Closed ysmolski closed 10 years ago
The scenario you describe is hard to solve with the current beanstalkd protocol[1]. The only way I can come up with is to call stats-job to retrieve 'time-left' and comparing with that. If the job have timed out, don't send the delete.
I think the most 'sane' place to call stats-job would be in the Job-constructor. Thoughts?
The delete behaviour ist not really a problem but rather fundamentally correct as far as the protocol is concerned. Any job in "ready" state can be deleted by any worker. From the protocol spec: "A client can delete jobs that it has reserved, ready jobs, and jobs that are buried."
Correct. I was referring to that it is rather hard for a client to know wether the current job being processed is still reserved on the server by the client itself. It also require the stats-job call to figure out how long the job have left, but even then it is not possible to determine wether you are actually the one who have reserved it or not.
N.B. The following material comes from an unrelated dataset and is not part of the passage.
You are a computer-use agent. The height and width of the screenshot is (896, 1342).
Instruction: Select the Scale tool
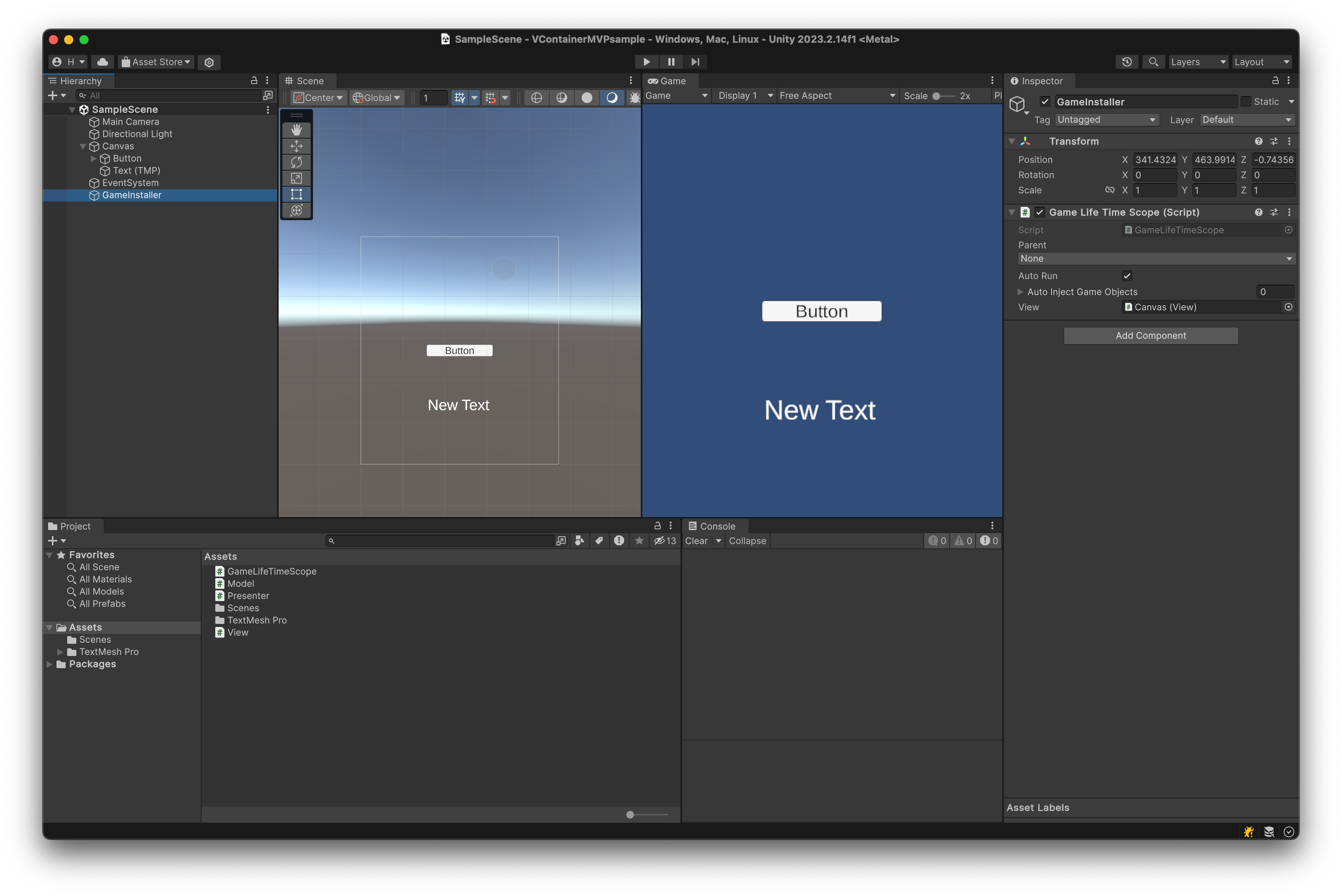pyautogui.click(x=297, y=178)
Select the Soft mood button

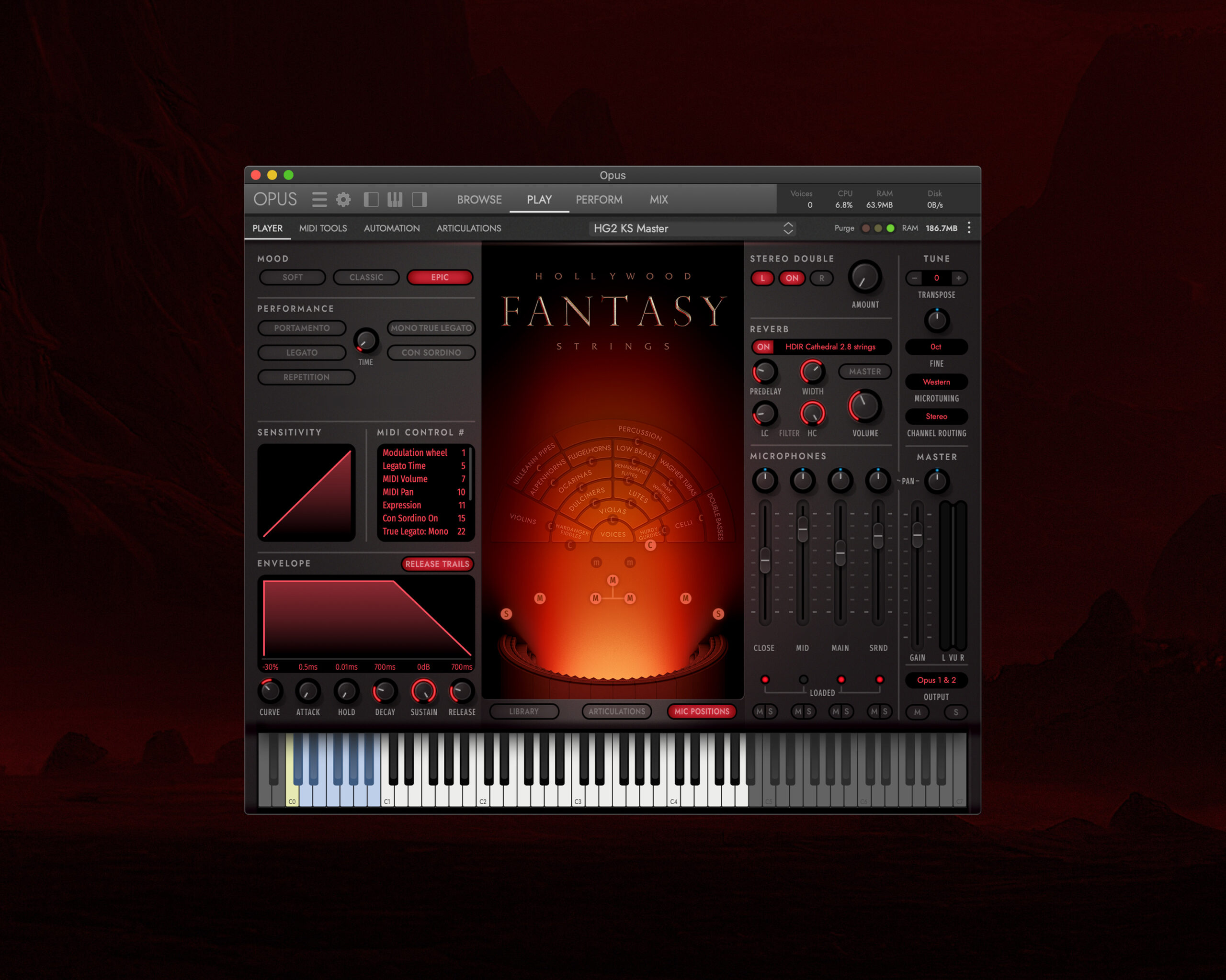click(x=292, y=277)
To elaborate a bit on the problem provided by ysmolsky: Worker 1 reserves the job. Worker 1 is disconnected from the server before completion, preventing deletion of the job when done. The job times out on the server and is and is put to ready state. Worker 2 reserves the job. Network is back for worker 1. Worker 1 issues the delete. Worker 2 completes and issues a delete resulting in "NOT_FOUND\r\n" as response, which raises the CommandFailed-exception for no apparent reason to worker 2.
You cannot delete jobs which are currently reserved by another worker, that's prohibited by the protocol / server. So in this scenario, once worker 1 reconnects the job is reserved by worker 2, so when worker 1 tries to delete the job, this delete will simply fail.
Ah! I did not know that. Thanks!
On 11/11/2013, at 01.10, Andreas Bolka notifications@github.com wrote:
You cannot delete jobs which are currently reserved by another worker. So in this scenario, once worker 1 reconnects the job is reserved by worker 2, so when worker 1 tries to delete the job, this delete will simply fail.
— Reply to this email directly or view it on GitHub.
I see now. That's really nice. So my addition seems to be correct according protocol.
BTW, tests in created documents are being passed.
Gonna do pull request.
Pull request: https://github.com/earl/beanstalkc/pull/38
I have implemented class called NetworkSafeConnection [1].
It handles two problems of regular Connection:
The only problem is that if socket error happened while job was reserved and not deleted by say worker1, after server restarts it will be available for reservation for some other workers. But same time it can be deleted by worker1 when connection will be restored.
Please let me know how do you feel about such extension of functionality. Do you think others can benefit from it?